Nathan Smith Davis Society
Membership in the prestigious Nathan Smith Davis Society is bestowed to individuals who support the medical school through generous philanthropy and volunteerism. We honor medical alumni, faculty, friends and staff members who make annual and cumulative gifts to support our essential teaching and research missions. We also recognize volunteer service to the medical school.
Membership in the Nathan Smith Davis Society is based on the university’s fiscal year (Sept. 1 through Aug. 31).
- Lifetime Giving Society: Cumulative lifetime giving totaling $35,000-$999,999
- Benefactor Society: Cumulative lifetime giving totaling $1,000,000 or more
- Founders' Circle: Annual gifts totaling $50,000 or more
- President's Circle: Annual gifts totaling $25,000-$49,999
- Deans' Circle: Annual gifts totaling $10,000-$24,999
- Sustainer: Annual gifts totaling $5,000-$9,999
- Fellow: Annual gifts totaling $2,500-$4,999
- Member: Annual gifts totaling $1,000-$2,499
- Young Alumni Society: By years since earning MD degree
- 5-9 years: $600/year or $50/month
- 2-4 years: $240/year or $20/month
- 0-1 year: $120/year or $10/month
Henry & Emma Rogers Society
Donors who have notified Northwestern and documented an estate or deferred gift commitment to benefit the medical school. The Rogers Society is a university-wide program, and medical school members are eligible to participate in the university’s many additional benefits.

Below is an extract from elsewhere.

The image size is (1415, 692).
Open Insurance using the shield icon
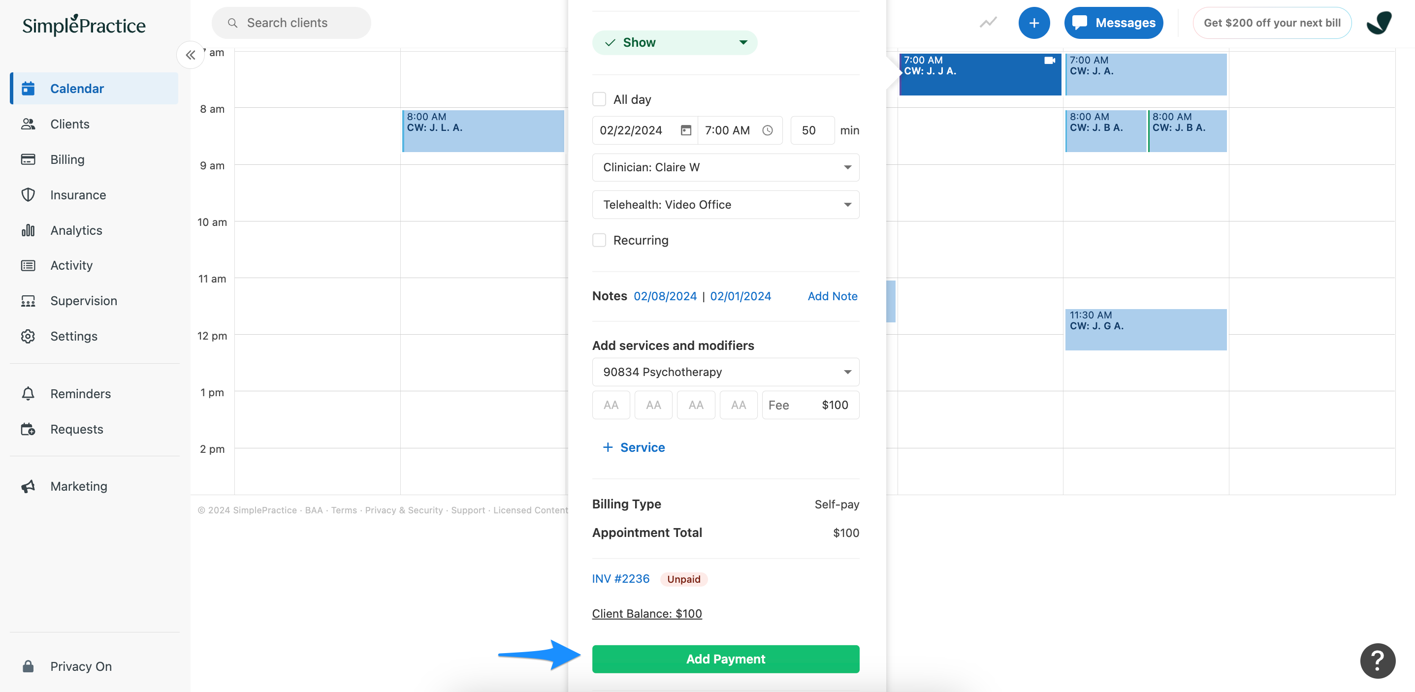[28, 194]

This membership group is for those who are actively engaged in volunteer activities benefiting the medical school, such as advisory and editorial boards, student mentorship, hosting regional events, and alumni-related activities such as board membership, reunion participation, and class giving efforts.
About Nathan Smith Davis
The Nathan Smith Davis Society carries the name of one of the founders of our medical school, our first dean, and a pioneer in medical education. Dr. Nathan Smith Davis advocated for higher standards in the training of physicians as well as in the medical profession. He founded the American Medical Association, served as its first president and was the first editor of the Journal of the American Medical Association.